Bartleby Goes to College

Ashley Thorne

Le Moyne College announced that it has received “national praise” for its first-year reading selection. Le Moyne, a small Jesuit college in Syracuse, NY, chose Herman Melville’s short story, “Bartleby, The Scrivener,” for both the 2012-2013 and the 2013-2014 academic years, as its annual summer assignment to freshmen.

The NAS’s 2013 Beach Books report noted that Le Moyne was one of only eight colleges out of 309 to assign a book published before 1990, and one of only four to choose anything that could be termed a “classic” book. By “classic,” we mean a work that has been broadly recognized as having stood the test of time. At less than 15,000 words, “Bartleby” is a short story, not a book, but its language is rich and its tale of a crushed spirit is abidingly real. Melville paints the deadbeat employee with sketches such as, “At such times, too, his face flamed with augmented blazonry, as if cannel coal had been heaped on anthracite.”

In the description of its reading program, Le Moyne quotes from the National Association of Scholars: “Classic books are indeed a little more difficult than non-classics, and they require the reader to insert himself into a different era from his own…While it is better for college students to read something rather than nothing, realism doesn’t have to mean catering to students’ comfort zones. It is not unrealistic to expect students who aspire to a college education to read challenging books.”

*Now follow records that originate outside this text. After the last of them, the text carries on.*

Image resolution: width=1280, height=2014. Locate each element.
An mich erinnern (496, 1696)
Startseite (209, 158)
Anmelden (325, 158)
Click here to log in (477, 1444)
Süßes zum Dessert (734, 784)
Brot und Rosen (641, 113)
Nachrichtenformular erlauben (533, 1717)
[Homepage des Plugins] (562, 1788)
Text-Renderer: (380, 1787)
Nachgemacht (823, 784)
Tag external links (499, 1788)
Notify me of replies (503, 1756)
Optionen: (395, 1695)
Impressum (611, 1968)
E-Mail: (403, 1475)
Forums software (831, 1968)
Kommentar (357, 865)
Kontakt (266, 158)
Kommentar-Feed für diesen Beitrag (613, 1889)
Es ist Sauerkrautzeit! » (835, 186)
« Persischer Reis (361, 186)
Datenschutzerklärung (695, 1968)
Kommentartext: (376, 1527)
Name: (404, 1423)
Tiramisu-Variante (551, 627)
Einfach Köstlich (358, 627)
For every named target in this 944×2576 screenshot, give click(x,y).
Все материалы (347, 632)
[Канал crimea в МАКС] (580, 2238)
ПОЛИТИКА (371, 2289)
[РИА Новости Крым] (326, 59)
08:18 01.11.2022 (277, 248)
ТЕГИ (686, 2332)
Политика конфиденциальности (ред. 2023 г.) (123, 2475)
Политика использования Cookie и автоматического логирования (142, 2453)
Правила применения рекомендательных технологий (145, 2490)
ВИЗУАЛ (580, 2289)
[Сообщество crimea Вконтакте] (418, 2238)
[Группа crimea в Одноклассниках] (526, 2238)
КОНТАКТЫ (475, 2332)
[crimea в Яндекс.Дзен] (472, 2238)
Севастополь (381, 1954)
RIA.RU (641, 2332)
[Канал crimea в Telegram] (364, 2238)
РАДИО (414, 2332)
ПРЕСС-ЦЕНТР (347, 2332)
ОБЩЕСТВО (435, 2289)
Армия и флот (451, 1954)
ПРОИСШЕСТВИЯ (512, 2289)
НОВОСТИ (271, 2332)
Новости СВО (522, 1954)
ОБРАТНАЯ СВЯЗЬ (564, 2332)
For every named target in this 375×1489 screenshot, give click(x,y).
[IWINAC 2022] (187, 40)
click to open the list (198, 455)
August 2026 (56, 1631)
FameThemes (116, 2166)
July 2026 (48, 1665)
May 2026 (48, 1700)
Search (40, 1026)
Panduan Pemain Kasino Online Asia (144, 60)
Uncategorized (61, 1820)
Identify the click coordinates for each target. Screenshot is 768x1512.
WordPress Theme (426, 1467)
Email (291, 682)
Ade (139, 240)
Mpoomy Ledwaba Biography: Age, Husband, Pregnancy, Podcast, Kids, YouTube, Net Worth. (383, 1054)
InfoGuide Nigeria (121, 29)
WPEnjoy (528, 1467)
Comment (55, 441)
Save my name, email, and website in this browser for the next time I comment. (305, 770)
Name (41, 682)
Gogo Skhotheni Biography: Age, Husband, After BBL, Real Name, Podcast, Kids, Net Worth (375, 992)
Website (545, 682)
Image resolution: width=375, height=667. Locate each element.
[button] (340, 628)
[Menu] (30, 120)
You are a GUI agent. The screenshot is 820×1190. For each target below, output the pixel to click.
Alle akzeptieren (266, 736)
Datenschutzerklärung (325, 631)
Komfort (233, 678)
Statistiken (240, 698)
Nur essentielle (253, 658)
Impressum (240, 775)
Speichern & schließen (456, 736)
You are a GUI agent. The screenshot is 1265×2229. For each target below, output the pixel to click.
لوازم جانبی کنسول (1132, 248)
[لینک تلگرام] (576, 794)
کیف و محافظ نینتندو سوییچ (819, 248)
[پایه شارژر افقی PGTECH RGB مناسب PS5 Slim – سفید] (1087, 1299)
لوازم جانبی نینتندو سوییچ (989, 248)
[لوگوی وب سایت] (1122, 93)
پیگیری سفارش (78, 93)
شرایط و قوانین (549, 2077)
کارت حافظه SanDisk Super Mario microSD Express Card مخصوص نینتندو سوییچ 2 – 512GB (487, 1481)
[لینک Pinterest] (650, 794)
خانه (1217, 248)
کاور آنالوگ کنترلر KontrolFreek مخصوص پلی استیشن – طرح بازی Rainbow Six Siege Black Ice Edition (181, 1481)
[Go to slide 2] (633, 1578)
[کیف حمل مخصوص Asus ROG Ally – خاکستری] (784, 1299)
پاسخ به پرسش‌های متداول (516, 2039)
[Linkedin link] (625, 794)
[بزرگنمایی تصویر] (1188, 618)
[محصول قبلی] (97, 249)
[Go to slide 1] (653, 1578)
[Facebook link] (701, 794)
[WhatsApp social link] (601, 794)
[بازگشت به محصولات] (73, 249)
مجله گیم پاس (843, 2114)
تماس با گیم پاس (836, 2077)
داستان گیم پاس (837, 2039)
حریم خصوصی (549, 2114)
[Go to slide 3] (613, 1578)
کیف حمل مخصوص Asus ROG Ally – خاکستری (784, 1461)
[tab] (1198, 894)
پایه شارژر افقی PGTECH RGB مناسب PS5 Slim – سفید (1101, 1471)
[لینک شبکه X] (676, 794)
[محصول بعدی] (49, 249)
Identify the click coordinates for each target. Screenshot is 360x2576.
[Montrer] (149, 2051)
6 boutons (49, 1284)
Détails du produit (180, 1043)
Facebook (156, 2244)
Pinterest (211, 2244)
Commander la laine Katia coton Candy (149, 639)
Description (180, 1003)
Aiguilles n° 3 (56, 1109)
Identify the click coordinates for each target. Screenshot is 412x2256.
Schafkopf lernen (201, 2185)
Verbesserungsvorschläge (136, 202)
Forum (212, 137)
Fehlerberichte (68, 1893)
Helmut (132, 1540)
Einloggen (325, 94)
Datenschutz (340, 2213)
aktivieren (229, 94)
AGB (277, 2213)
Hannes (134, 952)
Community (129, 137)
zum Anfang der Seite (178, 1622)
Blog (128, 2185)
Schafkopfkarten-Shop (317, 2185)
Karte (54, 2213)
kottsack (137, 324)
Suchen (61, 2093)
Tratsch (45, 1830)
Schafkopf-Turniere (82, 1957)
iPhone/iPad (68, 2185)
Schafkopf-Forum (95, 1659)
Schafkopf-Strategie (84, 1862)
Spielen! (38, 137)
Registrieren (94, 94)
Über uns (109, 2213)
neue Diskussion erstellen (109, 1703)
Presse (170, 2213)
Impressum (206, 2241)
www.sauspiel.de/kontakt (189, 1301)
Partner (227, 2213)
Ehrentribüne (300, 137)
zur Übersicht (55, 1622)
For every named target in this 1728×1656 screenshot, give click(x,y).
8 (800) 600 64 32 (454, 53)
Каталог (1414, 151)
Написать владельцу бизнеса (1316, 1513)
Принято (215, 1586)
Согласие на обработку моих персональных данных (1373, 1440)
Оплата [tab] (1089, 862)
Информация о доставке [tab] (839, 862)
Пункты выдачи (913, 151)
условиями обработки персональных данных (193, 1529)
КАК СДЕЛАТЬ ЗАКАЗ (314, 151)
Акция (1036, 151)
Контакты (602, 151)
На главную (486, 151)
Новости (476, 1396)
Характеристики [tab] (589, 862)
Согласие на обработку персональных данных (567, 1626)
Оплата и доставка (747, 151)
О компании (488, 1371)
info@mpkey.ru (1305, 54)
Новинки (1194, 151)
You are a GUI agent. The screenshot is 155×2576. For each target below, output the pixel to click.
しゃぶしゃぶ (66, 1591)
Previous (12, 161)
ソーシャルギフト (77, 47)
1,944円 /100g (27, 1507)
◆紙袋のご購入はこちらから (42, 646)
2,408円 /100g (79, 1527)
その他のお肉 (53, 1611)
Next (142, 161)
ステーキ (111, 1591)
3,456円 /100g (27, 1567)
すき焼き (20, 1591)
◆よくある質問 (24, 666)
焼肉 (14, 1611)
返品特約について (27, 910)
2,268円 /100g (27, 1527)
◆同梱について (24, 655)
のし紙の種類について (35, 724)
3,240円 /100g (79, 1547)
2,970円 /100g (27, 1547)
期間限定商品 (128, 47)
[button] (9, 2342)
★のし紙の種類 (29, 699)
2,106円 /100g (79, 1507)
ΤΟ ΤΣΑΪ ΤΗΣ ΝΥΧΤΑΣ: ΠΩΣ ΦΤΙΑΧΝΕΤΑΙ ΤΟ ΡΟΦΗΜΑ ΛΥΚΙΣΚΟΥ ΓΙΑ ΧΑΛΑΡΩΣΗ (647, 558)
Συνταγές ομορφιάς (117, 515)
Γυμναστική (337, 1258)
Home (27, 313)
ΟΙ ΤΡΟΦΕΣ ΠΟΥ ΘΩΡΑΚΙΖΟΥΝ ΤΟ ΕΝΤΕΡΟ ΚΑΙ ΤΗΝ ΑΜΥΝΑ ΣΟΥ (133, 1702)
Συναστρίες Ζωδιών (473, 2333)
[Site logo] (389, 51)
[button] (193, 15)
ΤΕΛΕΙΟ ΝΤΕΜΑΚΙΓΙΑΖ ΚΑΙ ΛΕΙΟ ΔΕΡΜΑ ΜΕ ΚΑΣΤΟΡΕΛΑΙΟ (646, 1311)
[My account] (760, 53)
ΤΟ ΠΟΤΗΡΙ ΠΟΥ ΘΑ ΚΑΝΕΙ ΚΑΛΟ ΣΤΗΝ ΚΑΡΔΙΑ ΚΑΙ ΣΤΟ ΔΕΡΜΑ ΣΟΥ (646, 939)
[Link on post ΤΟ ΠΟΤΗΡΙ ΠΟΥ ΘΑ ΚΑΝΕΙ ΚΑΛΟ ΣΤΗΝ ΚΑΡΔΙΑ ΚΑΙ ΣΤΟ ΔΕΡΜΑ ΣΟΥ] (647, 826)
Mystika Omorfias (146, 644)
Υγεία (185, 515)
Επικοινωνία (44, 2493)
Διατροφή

According to Le Moyne’s website, “Bartleby” was chosen “for the very reasons the [NAS] study discusses.” College Provost Linda Lemura wrote, “We refuse to compromise on the common intellectual experience that reading a classic piece of literature like Bartleby evokes in our students.”

The NAS commends Le Moyne for bucking the common reading trend and choosing a time-tested work for students’ first college-level intellectual endeavor. As for selecting older and more challenging reading, many other colleges would prefer not to.